Women do not reach the top echelon of corporate America as often as men do because they don't want to. Women would rather be in the kitchen with their children than in the boardroom. Women do not seek higher positions but must be drafted into them.

A new survey by the Simmons School of Management, where the academic program focuses on women and leadership, appears to rebut such myths. Forty-five percent of the 571 businesswomen surveyed said they aspire to the highest leadership positions in their organizations. Even more, 56 percent, under age 34 do.

''The myth is that women don't want to go to the top either because they don't want power or they don't want to give up what they have to give up in their personal lives to do that," said Deborah Merrill-Sands, associate dean at Simmons. That is not supported by her survey's findings, she said.

''The women who aspire to the highest-level positions see those jobs as giving them a platform to fulfill the other goals important to them," which are ''giving back to their communities, making a difference in the world, and helping others, " she said.

The study will be released at Simmons's annual Women's Leadership Conference in May. A majority of the women surveyed nationwide were middle or senior managers, with an average of 21 years of work experience. Many were employed by companies with 20,000 employees or more.

Merrill-Sands said society's views about businesswomen and power derive from a strong perception that leadership is a masculine trait. She cited an article that appeared last fall in Fortune magazine as the latest to suggest that women must choose between success and family -- despite research showing that women at the top have more children and are more involved in their communities than are women in the middle ranks, she said.

Academic research also has found that women score higher than men in performance evaluations. But when bosses, peers, and counterparts are asked who has ''potential to be leaders, men get rated higher than women," she said. Other findings in her study include:

Seventy-five percent of the women surveyed said being an ''influential leader" was important in their choice of a job.

Only 27 percent said being ''in charge of others" is important; half said making a lot of money is important.

Seventy percent said they do not have an equal chance, compared with men, of making it to the highest levels of their organizations, and 89 percent believe they must adjust their styles in order to advance at work.

_Dataset content_
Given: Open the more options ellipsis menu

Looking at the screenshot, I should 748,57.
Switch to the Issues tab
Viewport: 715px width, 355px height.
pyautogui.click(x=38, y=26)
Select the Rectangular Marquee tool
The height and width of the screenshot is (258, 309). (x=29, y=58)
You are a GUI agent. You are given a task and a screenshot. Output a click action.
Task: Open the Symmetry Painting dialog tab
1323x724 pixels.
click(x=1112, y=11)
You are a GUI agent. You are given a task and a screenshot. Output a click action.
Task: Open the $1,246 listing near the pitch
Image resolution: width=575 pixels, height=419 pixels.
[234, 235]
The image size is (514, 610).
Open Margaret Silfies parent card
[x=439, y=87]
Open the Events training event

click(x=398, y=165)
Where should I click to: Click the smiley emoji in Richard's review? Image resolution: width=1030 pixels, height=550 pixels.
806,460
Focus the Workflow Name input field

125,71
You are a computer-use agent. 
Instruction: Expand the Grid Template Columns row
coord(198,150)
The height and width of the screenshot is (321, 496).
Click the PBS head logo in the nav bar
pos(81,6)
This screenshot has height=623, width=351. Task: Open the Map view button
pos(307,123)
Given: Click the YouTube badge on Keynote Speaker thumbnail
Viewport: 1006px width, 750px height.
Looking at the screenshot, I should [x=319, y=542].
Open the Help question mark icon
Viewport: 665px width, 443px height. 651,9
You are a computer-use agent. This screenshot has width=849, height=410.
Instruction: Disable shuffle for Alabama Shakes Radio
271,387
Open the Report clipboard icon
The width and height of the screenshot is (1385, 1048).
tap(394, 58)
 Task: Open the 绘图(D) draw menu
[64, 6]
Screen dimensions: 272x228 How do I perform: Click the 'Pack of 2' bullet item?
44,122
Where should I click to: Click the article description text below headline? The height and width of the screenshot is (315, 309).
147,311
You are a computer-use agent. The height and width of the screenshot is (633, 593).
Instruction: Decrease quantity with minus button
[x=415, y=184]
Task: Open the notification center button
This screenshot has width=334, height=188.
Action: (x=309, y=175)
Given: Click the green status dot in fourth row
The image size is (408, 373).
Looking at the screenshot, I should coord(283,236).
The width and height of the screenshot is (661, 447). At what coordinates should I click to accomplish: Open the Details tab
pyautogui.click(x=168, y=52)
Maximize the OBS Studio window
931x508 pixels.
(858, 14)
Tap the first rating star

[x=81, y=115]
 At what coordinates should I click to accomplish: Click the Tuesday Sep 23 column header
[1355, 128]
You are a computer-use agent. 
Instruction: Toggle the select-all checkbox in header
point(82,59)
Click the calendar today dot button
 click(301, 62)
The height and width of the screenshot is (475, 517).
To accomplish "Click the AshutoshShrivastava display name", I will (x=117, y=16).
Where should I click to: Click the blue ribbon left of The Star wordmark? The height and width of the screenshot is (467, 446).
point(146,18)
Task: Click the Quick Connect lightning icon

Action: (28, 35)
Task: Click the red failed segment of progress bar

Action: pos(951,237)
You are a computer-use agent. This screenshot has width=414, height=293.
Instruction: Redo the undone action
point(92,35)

_What is asked_
(1) How many businesswomen took part in the survey described in the article?
(2) According to the article, why do the women who aspire to the highest-level positions want those jobs?
(3) Reproduce the passage of the article starting with "Academic research also" and going on through "choice of a job.".
Base your answers only on the article.

_Full answers_
(1) 571 businesswomen were surveyed.

(2) They see those jobs as a platform for fulfilling other goals that matter to them: giving back to their communities, making a difference in the world, and helping others.

(3)
Academic research also has found that women score higher than men in performance evaluations. But when bosses, peers, and counterparts are asked who has ''potential to be leaders, men get rated higher than women," she said. Other findings in her study include:

Seventy-five percent of the women surveyed said being an ''influential leader" was important in their choice of a job.